Maria Ochoa crossed the border illegally, worked in a clothing factory and dodged immigration agents until she was granted U.S. citizenship in 1996. Lilia Neira also crossed the border without documentation and worked in restaurants and fields until gaining citizenship through her husband in 1991. Both women came to the United States in search of a better life than their native Mexico afforded. And both found it.
Yet now the two women fear that some of the immigration reform bills being debated in Congress could disrupt the social framework of families living here illegally, while other measures might keep low-paid illegal workers from ever attaining the American dream.
Both women decried a proposal that would make it a felony to be an illegal alien.
"Even though they don't have legal residency, they're still humans," Ochoa said.
Neira said the bill, passage of which remains dubious, would force illegal immigrants underground and jeopardize their access to basic social services, such as medical care.

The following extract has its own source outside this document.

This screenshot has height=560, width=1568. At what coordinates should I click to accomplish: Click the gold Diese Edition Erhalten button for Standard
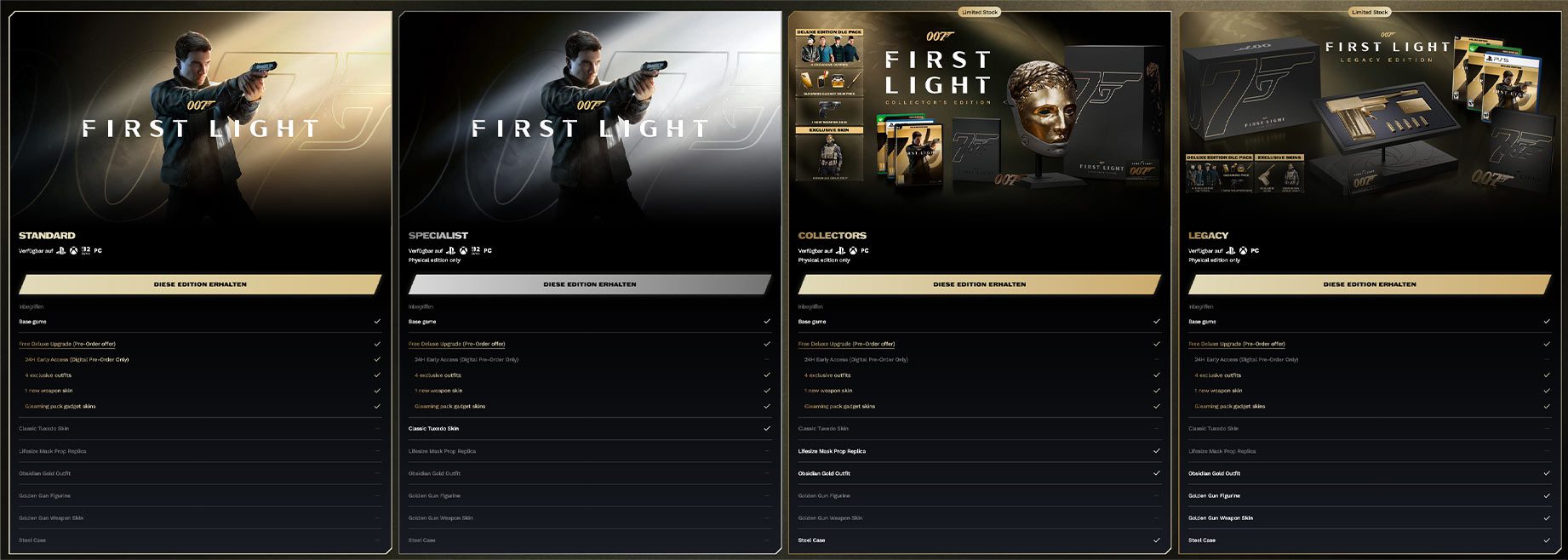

"It doesn't make sense. It's going to create more problems," she said.
A temporary guest worker plan tailored to undocumented laborers in the agricultural industry would be beneficial to those workers, the women agreed. But such a plan would cap the achievement of other illegal workers in restaurants, construction and other professions that would not receive temporary status.
One proposal that would require illegal aliens to pay a fine to gain citizenship would create a financial hardship on families already living near or below the poverty line, Ochoa said.
Both women favored immigration policies that would grant amnesty to illegal workers who keep their jobs and pay taxes.
"I want all Mexicans, people from South America to have the same opportunity I did," Neira said. "That's my dream."